SINGAPORE Medical Group (SMG) on Thursday rose as much as two cents or 7.4 per cent to S$0.29 in early trading, after RHB initiated coverage on the specialist healthcare provider with a "buy" rating and a target price of S$0.45.
The report said that with the company's turnaround now concrete (it was facing debt and legal woes a couple years ago), its prospects ahead are bright, driven by a change in doctors' remuneration, higher operational efficiencies and a patient load that will continue to boost its utilisation rate and margins.
There are also contributions from the expansion of its new diagnostics business, and potential mergers and acquisitions of private clinics trading at lower multiples.

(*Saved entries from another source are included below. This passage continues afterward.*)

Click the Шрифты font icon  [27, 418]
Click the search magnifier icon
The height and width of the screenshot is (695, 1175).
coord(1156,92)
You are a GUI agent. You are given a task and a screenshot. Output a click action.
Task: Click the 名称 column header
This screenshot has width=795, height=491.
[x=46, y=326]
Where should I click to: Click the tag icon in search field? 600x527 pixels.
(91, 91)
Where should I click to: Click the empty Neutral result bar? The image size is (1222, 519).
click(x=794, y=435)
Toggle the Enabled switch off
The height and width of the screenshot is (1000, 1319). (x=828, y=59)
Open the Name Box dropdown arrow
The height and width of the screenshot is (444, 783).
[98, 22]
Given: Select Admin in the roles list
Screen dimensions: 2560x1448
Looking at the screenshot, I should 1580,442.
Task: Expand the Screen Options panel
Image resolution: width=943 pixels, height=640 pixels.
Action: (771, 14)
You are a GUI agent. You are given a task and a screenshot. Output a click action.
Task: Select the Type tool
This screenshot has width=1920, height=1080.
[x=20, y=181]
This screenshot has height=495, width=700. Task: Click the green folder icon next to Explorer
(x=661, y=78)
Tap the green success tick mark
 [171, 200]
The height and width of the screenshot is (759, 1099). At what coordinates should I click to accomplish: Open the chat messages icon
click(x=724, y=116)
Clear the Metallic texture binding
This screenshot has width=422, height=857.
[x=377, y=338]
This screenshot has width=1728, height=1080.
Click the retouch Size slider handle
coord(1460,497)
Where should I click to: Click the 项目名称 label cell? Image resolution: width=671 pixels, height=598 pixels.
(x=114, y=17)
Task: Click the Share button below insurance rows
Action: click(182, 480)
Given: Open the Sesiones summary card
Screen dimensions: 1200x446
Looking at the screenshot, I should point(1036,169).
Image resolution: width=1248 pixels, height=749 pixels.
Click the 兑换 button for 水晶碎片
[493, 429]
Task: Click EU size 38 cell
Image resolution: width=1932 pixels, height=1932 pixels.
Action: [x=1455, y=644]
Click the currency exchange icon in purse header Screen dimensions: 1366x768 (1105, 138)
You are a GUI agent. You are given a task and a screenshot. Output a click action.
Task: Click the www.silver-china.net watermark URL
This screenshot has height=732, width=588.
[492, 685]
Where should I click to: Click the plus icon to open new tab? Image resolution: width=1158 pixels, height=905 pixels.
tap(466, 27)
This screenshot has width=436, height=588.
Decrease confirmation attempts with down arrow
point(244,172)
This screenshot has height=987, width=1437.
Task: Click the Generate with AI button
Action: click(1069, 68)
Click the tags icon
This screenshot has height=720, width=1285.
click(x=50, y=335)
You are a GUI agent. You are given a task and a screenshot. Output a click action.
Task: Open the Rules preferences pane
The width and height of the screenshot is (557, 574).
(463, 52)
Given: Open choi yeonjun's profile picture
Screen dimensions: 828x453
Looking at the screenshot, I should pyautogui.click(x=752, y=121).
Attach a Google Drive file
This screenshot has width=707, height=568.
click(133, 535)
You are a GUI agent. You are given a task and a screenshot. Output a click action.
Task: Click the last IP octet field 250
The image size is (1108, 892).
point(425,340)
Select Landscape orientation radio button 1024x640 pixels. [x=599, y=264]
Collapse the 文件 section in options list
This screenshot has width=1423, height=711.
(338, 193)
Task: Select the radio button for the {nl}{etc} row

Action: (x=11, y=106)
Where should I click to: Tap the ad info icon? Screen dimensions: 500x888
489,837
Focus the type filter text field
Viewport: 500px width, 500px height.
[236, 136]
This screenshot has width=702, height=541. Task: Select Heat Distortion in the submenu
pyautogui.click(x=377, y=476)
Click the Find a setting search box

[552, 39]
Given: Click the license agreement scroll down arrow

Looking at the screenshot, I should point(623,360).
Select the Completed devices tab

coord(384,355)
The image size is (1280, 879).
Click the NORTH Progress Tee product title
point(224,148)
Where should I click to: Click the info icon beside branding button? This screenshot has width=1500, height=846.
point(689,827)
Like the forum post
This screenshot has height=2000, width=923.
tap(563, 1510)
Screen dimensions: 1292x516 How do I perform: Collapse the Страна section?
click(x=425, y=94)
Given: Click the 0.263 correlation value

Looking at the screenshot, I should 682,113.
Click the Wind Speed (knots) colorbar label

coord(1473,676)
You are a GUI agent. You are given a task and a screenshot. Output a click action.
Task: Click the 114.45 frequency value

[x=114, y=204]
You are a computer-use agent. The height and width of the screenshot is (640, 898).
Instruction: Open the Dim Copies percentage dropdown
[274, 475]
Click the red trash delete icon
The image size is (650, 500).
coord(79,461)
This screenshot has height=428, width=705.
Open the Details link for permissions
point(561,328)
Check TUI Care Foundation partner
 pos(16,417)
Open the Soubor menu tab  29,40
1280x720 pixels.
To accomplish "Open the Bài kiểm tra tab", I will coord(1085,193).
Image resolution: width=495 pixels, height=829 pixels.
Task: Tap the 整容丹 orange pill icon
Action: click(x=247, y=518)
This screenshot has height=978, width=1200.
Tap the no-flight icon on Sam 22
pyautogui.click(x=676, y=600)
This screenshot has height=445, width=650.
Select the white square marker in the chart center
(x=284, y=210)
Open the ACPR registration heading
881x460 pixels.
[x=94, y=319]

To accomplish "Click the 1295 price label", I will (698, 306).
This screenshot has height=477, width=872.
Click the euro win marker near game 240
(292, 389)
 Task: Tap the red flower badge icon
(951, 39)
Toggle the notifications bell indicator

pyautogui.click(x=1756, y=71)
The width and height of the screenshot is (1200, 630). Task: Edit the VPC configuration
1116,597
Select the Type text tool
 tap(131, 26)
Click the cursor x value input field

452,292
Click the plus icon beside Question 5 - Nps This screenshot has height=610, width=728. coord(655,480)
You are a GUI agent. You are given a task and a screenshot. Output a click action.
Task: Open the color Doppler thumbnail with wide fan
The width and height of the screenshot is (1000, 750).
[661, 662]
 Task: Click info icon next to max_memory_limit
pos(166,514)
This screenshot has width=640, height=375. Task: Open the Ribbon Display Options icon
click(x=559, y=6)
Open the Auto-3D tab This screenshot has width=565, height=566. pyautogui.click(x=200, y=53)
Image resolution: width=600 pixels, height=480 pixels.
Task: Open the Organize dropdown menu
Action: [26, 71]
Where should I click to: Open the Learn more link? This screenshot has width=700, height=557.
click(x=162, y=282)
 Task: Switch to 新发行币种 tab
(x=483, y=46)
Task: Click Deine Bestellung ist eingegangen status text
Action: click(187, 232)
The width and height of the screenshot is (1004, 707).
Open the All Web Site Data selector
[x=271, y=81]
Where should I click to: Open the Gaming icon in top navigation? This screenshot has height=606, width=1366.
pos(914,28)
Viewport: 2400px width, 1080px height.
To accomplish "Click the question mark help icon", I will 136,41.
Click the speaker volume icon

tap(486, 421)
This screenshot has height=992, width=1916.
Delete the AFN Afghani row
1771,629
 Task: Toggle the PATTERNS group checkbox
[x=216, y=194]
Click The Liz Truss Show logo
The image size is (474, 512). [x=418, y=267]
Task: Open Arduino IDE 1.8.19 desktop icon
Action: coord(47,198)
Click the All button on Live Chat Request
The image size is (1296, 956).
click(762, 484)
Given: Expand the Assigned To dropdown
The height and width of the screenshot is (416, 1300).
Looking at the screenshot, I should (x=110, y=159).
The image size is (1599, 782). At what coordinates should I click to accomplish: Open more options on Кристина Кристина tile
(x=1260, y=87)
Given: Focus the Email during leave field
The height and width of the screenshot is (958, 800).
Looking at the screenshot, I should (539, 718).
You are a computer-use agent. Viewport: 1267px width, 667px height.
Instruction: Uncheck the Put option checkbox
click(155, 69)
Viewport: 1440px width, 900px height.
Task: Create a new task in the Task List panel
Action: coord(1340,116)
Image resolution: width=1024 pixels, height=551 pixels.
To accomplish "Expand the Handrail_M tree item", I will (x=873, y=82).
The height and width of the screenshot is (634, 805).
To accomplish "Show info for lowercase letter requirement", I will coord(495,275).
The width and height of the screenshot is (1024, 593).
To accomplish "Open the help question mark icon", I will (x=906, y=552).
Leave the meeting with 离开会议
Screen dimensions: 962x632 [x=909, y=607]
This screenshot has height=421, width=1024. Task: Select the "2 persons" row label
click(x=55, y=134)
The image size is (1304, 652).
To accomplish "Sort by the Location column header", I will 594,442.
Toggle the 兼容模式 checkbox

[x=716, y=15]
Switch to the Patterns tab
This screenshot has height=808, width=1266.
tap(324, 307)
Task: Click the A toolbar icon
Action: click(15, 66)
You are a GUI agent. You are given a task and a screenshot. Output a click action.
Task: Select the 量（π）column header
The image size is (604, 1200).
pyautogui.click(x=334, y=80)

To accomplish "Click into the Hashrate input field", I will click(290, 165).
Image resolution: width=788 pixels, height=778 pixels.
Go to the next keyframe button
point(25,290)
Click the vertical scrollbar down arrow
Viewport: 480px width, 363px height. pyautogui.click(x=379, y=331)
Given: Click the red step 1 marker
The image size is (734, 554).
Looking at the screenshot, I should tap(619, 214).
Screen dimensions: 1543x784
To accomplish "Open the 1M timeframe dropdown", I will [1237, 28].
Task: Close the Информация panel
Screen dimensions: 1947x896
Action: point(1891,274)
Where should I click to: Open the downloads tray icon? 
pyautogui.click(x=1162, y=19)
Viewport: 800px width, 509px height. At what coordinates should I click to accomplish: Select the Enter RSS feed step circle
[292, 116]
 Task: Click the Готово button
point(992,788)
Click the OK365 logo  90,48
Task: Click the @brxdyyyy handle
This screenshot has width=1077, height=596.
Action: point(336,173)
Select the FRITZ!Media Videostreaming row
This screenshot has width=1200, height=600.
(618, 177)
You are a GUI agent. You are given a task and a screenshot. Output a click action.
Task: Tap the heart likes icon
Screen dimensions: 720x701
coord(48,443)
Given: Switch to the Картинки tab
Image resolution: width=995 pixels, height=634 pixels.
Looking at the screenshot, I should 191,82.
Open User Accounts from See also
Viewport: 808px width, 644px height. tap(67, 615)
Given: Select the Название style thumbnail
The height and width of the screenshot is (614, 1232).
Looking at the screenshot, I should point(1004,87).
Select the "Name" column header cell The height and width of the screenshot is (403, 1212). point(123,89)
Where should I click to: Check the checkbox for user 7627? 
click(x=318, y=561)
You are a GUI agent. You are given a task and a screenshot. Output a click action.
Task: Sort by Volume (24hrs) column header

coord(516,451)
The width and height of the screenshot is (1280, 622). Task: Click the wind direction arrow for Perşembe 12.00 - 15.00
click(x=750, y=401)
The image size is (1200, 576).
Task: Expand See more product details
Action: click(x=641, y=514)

The change in doctors' remuneration to a more variable component, based on clinic revenue, has attracted more top-notch specialists and increased the retention rate of revenue-generating performing specialists, RHB said.
SMG further plans to continue to market on social media platforms and other avenues to attract the right clientele to boost the patient load and further improve utilisation rates and margins.
The new diagnostics business also has tremendous potential. SMG's management sees great potential and synergies in the imaging diagnostics business and has made a few acquisitions in this sector. Currently, it has three diagnostics centres in Paragon and Novena. It is likely to continue to invest more on this segment, possibly with new acquisitions and by adding machines to increase its current capacity.
"We think that besides organic growth, SMG may begin to acquire private clinics either in existing medical fields or even new medical areas. We believe that management will be prudent in making future acquisitions," RHB said.
On a valuation basis, it is also currently trading at an "undemanding" 22 times FY17 price-to-earnings ratio - that is, a deep discount of 38 per cent and 44 per cent to its local and foreign peers respectively.